Problem to work on: Reproduce each entry below exactly, without omitting any.

Data to examine:
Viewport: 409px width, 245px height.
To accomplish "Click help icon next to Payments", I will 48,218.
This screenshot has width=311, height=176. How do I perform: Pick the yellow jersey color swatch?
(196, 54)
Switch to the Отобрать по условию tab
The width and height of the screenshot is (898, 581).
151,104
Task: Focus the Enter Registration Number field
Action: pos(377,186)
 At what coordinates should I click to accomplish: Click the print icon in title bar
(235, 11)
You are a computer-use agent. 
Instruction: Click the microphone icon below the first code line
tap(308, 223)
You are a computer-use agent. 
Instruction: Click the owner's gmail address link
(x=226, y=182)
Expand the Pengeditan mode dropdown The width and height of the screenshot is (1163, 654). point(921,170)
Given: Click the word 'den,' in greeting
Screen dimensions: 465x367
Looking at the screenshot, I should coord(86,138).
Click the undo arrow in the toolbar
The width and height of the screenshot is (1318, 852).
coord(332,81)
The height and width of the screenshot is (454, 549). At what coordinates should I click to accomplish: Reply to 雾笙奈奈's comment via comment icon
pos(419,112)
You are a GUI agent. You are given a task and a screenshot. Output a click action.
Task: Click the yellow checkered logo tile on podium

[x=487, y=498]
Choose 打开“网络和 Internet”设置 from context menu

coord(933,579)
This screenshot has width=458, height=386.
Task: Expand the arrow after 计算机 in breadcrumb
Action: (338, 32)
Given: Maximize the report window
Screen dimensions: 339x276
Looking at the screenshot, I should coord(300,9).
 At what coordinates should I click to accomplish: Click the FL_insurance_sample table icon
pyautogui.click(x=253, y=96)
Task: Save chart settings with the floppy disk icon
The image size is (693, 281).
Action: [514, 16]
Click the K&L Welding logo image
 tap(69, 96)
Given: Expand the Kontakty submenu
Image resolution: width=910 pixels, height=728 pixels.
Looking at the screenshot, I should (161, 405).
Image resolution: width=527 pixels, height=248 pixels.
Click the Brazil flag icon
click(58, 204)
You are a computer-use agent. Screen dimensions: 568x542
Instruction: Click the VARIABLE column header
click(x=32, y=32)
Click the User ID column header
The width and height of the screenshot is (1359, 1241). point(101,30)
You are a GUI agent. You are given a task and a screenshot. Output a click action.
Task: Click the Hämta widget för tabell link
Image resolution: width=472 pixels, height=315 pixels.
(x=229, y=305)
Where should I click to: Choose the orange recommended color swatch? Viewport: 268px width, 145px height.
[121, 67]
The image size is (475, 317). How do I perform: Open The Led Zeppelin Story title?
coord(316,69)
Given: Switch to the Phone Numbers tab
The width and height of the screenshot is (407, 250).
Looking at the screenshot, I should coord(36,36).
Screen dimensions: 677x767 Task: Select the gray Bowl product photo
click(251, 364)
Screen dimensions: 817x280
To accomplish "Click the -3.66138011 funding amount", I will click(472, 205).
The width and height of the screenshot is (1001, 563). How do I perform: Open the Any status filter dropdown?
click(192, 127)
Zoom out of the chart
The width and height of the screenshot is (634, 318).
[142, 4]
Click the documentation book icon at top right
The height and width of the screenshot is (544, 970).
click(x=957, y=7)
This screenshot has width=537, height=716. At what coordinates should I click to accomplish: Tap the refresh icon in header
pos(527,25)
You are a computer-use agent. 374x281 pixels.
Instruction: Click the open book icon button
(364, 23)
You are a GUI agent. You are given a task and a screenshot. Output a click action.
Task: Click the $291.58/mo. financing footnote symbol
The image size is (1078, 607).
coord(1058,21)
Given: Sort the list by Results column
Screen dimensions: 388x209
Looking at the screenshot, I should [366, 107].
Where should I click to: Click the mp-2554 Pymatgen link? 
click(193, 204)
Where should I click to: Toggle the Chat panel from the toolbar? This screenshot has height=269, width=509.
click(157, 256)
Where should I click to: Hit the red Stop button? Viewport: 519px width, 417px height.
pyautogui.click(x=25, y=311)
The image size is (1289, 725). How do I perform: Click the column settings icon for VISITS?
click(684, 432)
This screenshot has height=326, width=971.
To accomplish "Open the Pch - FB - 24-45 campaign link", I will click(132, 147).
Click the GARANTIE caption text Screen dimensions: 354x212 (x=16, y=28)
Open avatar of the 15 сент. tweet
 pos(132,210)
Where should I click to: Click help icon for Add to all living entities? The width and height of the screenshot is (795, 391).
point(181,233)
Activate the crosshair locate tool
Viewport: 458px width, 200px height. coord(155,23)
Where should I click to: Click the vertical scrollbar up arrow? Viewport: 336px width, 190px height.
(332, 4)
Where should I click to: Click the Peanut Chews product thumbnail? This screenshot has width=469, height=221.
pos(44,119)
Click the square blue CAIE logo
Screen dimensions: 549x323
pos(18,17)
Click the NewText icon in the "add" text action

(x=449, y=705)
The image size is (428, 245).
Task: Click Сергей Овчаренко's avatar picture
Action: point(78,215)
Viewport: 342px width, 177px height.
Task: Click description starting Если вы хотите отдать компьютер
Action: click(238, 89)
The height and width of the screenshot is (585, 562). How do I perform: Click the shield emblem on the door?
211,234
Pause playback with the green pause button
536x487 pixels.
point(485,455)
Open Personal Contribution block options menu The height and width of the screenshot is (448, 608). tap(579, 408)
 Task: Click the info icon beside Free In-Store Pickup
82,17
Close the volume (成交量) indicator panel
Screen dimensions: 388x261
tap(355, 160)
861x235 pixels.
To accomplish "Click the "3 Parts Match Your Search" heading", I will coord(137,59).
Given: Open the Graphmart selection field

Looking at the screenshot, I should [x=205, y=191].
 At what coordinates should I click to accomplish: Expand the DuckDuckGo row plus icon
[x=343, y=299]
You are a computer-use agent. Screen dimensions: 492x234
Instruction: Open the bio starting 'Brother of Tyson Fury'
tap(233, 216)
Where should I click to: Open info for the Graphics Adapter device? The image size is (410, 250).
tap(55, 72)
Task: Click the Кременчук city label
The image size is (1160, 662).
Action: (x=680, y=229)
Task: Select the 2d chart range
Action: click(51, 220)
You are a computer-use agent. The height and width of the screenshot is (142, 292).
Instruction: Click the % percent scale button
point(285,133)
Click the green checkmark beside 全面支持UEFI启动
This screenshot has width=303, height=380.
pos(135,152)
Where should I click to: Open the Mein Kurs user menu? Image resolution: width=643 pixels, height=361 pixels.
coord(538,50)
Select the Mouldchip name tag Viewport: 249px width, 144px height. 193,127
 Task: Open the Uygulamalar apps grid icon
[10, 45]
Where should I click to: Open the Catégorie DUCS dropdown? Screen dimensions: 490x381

Problem solution:
Viewport: 409px width, 245px height.
To accomplish "Click help icon next to Payments", I will 48,218.
This screenshot has width=311, height=176. How do I perform: Pick the yellow jersey color swatch?
(196, 54)
Switch to the Отобрать по условию tab
The width and height of the screenshot is (898, 581).
151,104
Task: Focus the Enter Registration Number field
Action: pos(377,186)
 At what coordinates should I click to accomplish: Click the print icon in title bar
(235, 11)
You are a computer-use agent. 
Instruction: Click the microphone icon below the first code line
tap(308, 223)
You are a computer-use agent. 
Instruction: Click the owner's gmail address link
(x=226, y=182)
Expand the Pengeditan mode dropdown The width and height of the screenshot is (1163, 654). point(921,170)
Given: Click the word 'den,' in greeting
Screen dimensions: 465x367
Looking at the screenshot, I should coord(86,138).
Click the undo arrow in the toolbar
The width and height of the screenshot is (1318, 852).
coord(332,81)
The height and width of the screenshot is (454, 549). At what coordinates should I click to accomplish: Reply to 雾笙奈奈's comment via comment icon
pos(419,112)
You are a GUI agent. You are given a task and a screenshot. Output a click action.
Task: Click the yellow checkered logo tile on podium

[x=487, y=498]
Choose 打开“网络和 Internet”设置 from context menu

coord(933,579)
This screenshot has width=458, height=386.
Task: Expand the arrow after 计算机 in breadcrumb
Action: (338, 32)
Given: Maximize the report window
Screen dimensions: 339x276
Looking at the screenshot, I should coord(300,9).
 At what coordinates should I click to accomplish: Click the FL_insurance_sample table icon
pyautogui.click(x=253, y=96)
Task: Save chart settings with the floppy disk icon
The image size is (693, 281).
Action: [514, 16]
Click the K&L Welding logo image
 tap(69, 96)
Given: Expand the Kontakty submenu
Image resolution: width=910 pixels, height=728 pixels.
Looking at the screenshot, I should (161, 405).
Image resolution: width=527 pixels, height=248 pixels.
Click the Brazil flag icon
click(58, 204)
You are a computer-use agent. Screen dimensions: 568x542
Instruction: Click the VARIABLE column header
click(x=32, y=32)
Click the User ID column header
The width and height of the screenshot is (1359, 1241). point(101,30)
You are a GUI agent. You are given a task and a screenshot. Output a click action.
Task: Click the Hämta widget för tabell link
Image resolution: width=472 pixels, height=315 pixels.
(x=229, y=305)
Where should I click to: Choose the orange recommended color swatch? Viewport: 268px width, 145px height.
[121, 67]
The image size is (475, 317). How do I perform: Open The Led Zeppelin Story title?
coord(316,69)
Given: Switch to the Phone Numbers tab
The width and height of the screenshot is (407, 250).
Looking at the screenshot, I should coord(36,36).
Screen dimensions: 677x767 Task: Select the gray Bowl product photo
click(251, 364)
Screen dimensions: 817x280
To accomplish "Click the -3.66138011 funding amount", I will click(472, 205).
The width and height of the screenshot is (1001, 563). How do I perform: Open the Any status filter dropdown?
click(192, 127)
Zoom out of the chart
The width and height of the screenshot is (634, 318).
[142, 4]
Click the documentation book icon at top right
The height and width of the screenshot is (544, 970).
click(x=957, y=7)
This screenshot has width=537, height=716. At what coordinates should I click to accomplish: Tap the refresh icon in header
pos(527,25)
You are a computer-use agent. 374x281 pixels.
Instruction: Click the open book icon button
(364, 23)
You are a GUI agent. You are given a task and a screenshot. Output a click action.
Task: Click the $291.58/mo. financing footnote symbol
The image size is (1078, 607).
coord(1058,21)
Given: Sort the list by Results column
Screen dimensions: 388x209
Looking at the screenshot, I should [366, 107].
Where should I click to: Click the mp-2554 Pymatgen link? 
click(193, 204)
Where should I click to: Toggle the Chat panel from the toolbar? This screenshot has height=269, width=509.
click(157, 256)
Where should I click to: Hit the red Stop button? Viewport: 519px width, 417px height.
pyautogui.click(x=25, y=311)
The image size is (1289, 725). How do I perform: Click the column settings icon for VISITS?
click(684, 432)
This screenshot has height=326, width=971.
To accomplish "Open the Pch - FB - 24-45 campaign link", I will click(132, 147).
Click the GARANTIE caption text Screen dimensions: 354x212 (x=16, y=28)
Open avatar of the 15 сент. tweet
 pos(132,210)
Where should I click to: Click help icon for Add to all living entities? The width and height of the screenshot is (795, 391).
point(181,233)
Activate the crosshair locate tool
Viewport: 458px width, 200px height. coord(155,23)
Where should I click to: Click the vertical scrollbar up arrow? Viewport: 336px width, 190px height.
(332, 4)
Where should I click to: Click the Peanut Chews product thumbnail? This screenshot has width=469, height=221.
pos(44,119)
Click the square blue CAIE logo
Screen dimensions: 549x323
pos(18,17)
Click the NewText icon in the "add" text action

(x=449, y=705)
The image size is (428, 245).
Task: Click Сергей Овчаренко's avatar picture
Action: point(78,215)
Viewport: 342px width, 177px height.
Task: Click description starting Если вы хотите отдать компьютер
Action: click(238, 89)
The height and width of the screenshot is (585, 562). How do I perform: Click the shield emblem on the door?
211,234
Pause playback with the green pause button
536x487 pixels.
point(485,455)
Open Personal Contribution block options menu The height and width of the screenshot is (448, 608). tap(579, 408)
 Task: Click the info icon beside Free In-Store Pickup
82,17
Close the volume (成交量) indicator panel
Screen dimensions: 388x261
tap(355, 160)
861x235 pixels.
To accomplish "Click the "3 Parts Match Your Search" heading", I will coord(137,59).
Given: Open the Graphmart selection field

Looking at the screenshot, I should [x=205, y=191].
 At what coordinates should I click to accomplish: Expand the DuckDuckGo row plus icon
[x=343, y=299]
You are a computer-use agent. Screen dimensions: 492x234
Instruction: Open the bio starting 'Brother of Tyson Fury'
tap(233, 216)
Where should I click to: Open info for the Graphics Adapter device? The image size is (410, 250).
tap(55, 72)
Task: Click the Кременчук city label
The image size is (1160, 662).
Action: (x=680, y=229)
Task: Select the 2d chart range
Action: click(51, 220)
You are a computer-use agent. The height and width of the screenshot is (142, 292).
Instruction: Click the % percent scale button
point(285,133)
Click the green checkmark beside 全面支持UEFI启动
This screenshot has width=303, height=380.
pos(135,152)
Where should I click to: Open the Mein Kurs user menu? Image resolution: width=643 pixels, height=361 pixels.
coord(538,50)
Select the Mouldchip name tag Viewport: 249px width, 144px height. 193,127
 Task: Open the Uygulamalar apps grid icon
[10, 45]
Where should I click to: Open the Catégorie DUCS dropdown? Screen dimensions: 490x381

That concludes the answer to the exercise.